В сердце моем, убаюканный, дремлет всегда[919].
Перевод К. Бальмонта
Я процитировал Шелли, потому что Шелли считается учителем Суинберна; и потому что в его песне, как и в песне Кэмпиона, есть то, чего нет у Суинберна, — красота музыки и красота содержания; кроме того, она здесь ясно и просто выражена, всего лишь двумя прилагательными. А вот у Суинберна значение и звучание едины. Значение слова занимает его особо: он использует или, точнее, "разрабатывает" значение слова. И это связано с интересным фактом, касающимся его словаря: он использует наиболее общие слова, так как его эмоции никогда не конкретны, никогда не связаны непосредственно с видением, никогда не сфокусированы; это эмоции, усиленные не с помощью интенсификации, а с помощью экспансии.
Жил в старой Франции певец
У Средиземного, скорбного, без приливов моря.
На земле песков, руин и золота
Сияла одна женщина, лишь она одна[920].
Как видите, Прованс здесь выступает как единственное конкретное понятие, подвергающееся смысловому расширению.

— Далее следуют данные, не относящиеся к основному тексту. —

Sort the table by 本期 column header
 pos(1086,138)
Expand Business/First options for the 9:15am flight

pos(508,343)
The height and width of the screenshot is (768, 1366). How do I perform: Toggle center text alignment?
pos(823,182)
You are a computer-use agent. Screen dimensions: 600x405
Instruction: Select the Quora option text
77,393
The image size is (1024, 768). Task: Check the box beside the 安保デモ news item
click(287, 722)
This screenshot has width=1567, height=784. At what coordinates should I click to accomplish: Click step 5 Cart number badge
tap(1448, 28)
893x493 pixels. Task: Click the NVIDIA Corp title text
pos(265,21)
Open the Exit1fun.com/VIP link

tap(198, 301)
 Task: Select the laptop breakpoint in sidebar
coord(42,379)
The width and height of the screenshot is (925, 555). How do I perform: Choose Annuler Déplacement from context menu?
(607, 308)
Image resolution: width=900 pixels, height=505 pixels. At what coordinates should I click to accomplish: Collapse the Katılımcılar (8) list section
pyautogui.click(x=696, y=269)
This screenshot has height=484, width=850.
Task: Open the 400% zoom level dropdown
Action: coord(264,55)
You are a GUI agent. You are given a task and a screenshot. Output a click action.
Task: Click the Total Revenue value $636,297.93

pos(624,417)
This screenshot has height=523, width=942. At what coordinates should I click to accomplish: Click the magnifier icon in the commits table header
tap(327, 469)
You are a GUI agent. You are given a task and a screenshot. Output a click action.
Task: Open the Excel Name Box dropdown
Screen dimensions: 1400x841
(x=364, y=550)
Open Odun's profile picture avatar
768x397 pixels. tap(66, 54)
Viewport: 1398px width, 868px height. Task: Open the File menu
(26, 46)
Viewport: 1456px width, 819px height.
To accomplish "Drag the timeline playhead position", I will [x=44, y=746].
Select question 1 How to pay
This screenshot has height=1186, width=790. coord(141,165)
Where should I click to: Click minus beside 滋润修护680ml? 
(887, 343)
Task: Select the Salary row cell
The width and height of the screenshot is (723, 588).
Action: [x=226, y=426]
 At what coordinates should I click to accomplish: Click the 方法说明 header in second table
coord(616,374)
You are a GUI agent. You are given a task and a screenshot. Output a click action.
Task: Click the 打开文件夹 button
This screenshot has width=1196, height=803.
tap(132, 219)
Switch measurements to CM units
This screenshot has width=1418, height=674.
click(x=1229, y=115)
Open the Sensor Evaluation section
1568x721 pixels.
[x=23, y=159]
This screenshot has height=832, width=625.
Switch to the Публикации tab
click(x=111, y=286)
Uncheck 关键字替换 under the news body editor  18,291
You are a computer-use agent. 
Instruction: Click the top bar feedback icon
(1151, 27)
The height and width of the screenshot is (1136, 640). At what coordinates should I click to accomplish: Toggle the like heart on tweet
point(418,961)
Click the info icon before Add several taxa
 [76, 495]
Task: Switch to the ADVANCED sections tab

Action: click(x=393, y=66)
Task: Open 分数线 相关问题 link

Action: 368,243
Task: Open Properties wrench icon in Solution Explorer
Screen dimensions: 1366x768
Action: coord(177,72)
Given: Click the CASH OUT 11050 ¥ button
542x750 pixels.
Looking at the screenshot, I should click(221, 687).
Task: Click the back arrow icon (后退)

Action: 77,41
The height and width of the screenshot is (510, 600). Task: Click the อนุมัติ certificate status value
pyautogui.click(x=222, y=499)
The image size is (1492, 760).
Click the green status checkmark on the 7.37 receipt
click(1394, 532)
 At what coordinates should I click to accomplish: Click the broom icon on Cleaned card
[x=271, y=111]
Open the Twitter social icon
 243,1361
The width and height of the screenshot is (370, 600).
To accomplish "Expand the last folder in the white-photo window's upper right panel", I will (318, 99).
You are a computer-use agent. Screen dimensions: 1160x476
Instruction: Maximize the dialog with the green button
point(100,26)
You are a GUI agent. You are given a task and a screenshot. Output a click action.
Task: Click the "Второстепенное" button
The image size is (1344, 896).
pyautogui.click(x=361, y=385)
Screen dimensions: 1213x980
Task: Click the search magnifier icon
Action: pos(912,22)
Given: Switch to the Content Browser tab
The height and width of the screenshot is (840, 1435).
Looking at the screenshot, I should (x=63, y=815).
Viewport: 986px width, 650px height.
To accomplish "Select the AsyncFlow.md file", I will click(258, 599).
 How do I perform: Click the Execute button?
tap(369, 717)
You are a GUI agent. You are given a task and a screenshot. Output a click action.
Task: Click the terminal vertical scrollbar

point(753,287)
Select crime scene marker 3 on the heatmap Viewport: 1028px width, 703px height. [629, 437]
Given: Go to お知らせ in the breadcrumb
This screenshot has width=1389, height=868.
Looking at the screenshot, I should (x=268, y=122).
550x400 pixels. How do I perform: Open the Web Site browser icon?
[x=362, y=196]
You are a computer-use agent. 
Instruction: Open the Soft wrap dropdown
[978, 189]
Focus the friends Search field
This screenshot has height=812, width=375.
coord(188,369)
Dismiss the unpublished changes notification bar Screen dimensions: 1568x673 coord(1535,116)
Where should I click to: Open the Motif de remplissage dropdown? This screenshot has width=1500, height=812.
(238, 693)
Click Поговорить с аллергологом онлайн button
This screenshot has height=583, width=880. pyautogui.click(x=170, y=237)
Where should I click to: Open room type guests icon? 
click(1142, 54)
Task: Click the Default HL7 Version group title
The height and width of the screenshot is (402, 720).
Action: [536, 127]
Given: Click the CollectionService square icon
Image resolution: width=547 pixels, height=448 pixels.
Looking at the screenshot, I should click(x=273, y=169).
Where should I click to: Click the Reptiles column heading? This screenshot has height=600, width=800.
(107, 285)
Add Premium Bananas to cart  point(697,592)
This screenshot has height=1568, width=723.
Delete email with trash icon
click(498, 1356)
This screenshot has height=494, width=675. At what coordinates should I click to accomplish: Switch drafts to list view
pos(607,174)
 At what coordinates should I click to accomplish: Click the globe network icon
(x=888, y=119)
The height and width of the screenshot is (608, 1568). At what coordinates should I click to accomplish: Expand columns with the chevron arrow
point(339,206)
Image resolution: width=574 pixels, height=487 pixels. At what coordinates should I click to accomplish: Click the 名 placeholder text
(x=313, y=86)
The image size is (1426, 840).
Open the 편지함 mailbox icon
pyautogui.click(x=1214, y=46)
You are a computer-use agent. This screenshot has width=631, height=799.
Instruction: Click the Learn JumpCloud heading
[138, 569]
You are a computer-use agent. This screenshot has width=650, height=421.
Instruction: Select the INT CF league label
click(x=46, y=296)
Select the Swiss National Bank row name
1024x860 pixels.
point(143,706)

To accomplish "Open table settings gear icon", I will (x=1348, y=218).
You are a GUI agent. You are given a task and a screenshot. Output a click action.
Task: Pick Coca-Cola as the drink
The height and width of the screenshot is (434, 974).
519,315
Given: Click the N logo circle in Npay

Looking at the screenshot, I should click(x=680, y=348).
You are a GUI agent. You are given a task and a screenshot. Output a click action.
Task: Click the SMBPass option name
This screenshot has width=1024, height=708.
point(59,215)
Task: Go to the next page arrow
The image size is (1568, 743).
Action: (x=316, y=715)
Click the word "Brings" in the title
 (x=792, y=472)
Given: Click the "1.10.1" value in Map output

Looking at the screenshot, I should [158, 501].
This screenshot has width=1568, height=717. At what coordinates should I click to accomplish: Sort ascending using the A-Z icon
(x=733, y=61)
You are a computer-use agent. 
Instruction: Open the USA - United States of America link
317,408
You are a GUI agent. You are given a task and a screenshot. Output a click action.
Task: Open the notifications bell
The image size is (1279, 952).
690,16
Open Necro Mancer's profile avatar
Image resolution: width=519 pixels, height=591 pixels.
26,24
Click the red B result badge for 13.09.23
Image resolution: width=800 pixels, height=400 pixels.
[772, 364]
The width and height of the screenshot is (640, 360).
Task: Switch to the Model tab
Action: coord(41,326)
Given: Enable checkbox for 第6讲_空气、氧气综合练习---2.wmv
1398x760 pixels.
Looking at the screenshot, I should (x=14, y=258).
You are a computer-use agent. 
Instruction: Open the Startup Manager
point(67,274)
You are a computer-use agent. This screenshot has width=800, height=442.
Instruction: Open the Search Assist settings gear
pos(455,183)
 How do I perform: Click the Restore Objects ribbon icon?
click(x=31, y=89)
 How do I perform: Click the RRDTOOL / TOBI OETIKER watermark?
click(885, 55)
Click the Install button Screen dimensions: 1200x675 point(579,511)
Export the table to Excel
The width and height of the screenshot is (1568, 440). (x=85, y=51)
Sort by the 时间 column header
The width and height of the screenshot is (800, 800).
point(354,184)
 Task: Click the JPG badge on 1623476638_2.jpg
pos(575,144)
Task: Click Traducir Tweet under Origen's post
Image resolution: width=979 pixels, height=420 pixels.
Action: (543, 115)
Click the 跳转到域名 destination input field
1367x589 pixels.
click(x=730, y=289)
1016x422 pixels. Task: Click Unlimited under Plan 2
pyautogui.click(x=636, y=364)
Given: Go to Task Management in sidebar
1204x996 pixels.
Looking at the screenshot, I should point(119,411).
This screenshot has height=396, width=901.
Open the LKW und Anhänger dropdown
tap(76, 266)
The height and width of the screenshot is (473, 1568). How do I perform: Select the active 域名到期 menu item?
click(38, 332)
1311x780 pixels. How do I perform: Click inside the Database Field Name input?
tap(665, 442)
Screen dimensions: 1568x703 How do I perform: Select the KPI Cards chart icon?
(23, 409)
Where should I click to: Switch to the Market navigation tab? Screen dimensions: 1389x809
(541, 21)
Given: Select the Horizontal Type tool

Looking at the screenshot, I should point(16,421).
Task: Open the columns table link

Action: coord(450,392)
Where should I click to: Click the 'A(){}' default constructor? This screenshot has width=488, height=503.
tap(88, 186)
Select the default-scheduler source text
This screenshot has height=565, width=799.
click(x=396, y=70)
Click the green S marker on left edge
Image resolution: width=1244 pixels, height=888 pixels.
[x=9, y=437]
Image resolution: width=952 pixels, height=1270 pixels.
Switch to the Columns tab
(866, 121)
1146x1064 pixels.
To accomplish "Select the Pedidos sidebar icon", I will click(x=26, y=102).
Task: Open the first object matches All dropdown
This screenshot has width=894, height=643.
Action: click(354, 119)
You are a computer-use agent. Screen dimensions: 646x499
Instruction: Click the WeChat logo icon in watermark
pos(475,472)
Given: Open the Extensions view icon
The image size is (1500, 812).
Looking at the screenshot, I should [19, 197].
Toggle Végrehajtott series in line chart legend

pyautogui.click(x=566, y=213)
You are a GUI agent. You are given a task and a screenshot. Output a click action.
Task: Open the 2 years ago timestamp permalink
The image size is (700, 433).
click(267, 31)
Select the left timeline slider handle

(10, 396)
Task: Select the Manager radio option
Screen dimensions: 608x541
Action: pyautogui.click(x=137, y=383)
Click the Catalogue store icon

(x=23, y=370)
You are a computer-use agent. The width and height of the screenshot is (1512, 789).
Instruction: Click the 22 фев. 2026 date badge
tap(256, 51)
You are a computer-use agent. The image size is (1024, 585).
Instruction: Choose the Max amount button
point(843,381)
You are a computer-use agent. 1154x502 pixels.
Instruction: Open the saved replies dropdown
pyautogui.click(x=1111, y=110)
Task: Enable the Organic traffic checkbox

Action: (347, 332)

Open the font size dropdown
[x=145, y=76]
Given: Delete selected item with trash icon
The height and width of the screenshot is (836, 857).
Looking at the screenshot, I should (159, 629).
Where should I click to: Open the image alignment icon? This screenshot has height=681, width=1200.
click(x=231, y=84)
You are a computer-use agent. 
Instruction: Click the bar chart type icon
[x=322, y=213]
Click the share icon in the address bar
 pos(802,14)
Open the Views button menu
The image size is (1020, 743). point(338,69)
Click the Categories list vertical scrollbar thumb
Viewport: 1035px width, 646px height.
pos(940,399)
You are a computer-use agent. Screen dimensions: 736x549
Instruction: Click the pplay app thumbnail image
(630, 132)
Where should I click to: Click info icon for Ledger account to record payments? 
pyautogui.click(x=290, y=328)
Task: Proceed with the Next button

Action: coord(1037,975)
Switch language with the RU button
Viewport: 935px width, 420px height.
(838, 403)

Суинберн обозначает местность в самых общих словах, что имеет для него свою особую ценность. "Золото", "руины", "скорбный", — ему необходимо не просто звучание, но смутные ассоциации, предоставляемые этими словами. Он не видит конкретного места, как здесь, например:
Li ruscelletti che dei verdi colli
Del Casentin descendon guiso in Amo…
Казентинские ручьи,
С зеленых гор свергающие в Арно
По мягким руслам свежие струи[921].
Перевод М. Лозинского
На самом деле, именно слово возбуждает и восхищает его, а вовсе не объект. Разбирая по частям любое стихотворение Суинберна, мы всегда обнаруживаем, что объекта там нет — есть только слово. Сравните
Подснежники, что молят о прощении
И тоскуют от испуга[922]
с нарциссами, "предшественниками ласточек"[923]. Подснежник Суинберна исчезает, нарцисс Шекспира остается. Шекспировская ласточка остается в "Макбете"[924], птица Вордсворта, "Нарушающая молчание моря", тоже остается; ласточка из "Итила"[925] исчезает. Сравните, опять же, хор из "Аталанты" с хором из афинской трагедии. Хор Суинберна почти что пародия на греческий хор: в нем есть поучительность, но нет значимости, хотя бы тривиальной:
По крайней мере, мы свидетельствуем
о тебе прежде, чем умрем,
Что все это не иначе, а так…
До начала лет
Наступило ради создания человека
Время с даром слез;
Горесть с плавящимся стеклом…
Это не просто "музыка"; это воздействует, поскольку оказывается грандиозным утверждением, подобно утверждениям, являющимся нам во снах; проснувшись, мы обнаруживаем, что "плавящееся стекло" больше бы подошло для обозначения времени, чем горя, и что слезы даруются горем не в меньшей степени, чем временем.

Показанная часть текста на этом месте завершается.